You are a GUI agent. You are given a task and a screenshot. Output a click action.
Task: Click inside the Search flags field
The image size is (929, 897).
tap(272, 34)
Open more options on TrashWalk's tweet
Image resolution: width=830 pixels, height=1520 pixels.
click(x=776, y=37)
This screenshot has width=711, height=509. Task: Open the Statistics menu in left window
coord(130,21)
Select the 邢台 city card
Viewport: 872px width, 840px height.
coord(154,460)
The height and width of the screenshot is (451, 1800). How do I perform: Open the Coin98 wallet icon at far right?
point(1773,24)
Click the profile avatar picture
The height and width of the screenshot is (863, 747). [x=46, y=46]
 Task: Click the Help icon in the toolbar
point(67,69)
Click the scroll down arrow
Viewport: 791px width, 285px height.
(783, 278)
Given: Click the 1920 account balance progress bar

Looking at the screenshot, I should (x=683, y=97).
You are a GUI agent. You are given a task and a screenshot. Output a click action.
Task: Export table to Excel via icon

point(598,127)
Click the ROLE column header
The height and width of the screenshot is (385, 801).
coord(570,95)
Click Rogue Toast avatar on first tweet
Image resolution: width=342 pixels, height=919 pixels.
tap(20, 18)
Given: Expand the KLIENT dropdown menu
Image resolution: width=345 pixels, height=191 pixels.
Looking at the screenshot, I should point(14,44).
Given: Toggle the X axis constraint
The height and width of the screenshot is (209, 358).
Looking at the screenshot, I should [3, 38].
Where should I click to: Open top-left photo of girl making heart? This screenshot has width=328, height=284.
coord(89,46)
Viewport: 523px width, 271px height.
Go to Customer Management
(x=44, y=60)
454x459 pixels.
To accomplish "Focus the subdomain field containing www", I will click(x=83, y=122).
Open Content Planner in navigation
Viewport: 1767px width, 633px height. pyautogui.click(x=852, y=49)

^^^^^^^^

(EXERCISE):
Restate word for word the lines above, beginning at the first one and ending at the line that carries "Click the scroll down arrow".

(REPLY TO THE EXERCISE):
You are a GUI agent. You are given a task and a screenshot. Output a click action.
Task: Click inside the Search flags field
The image size is (929, 897).
tap(272, 34)
Open more options on TrashWalk's tweet
Image resolution: width=830 pixels, height=1520 pixels.
click(x=776, y=37)
This screenshot has width=711, height=509. Task: Open the Statistics menu in left window
coord(130,21)
Select the 邢台 city card
Viewport: 872px width, 840px height.
coord(154,460)
The height and width of the screenshot is (451, 1800). How do I perform: Open the Coin98 wallet icon at far right?
point(1773,24)
Click the profile avatar picture
The height and width of the screenshot is (863, 747). [x=46, y=46]
 Task: Click the Help icon in the toolbar
point(67,69)
Click the scroll down arrow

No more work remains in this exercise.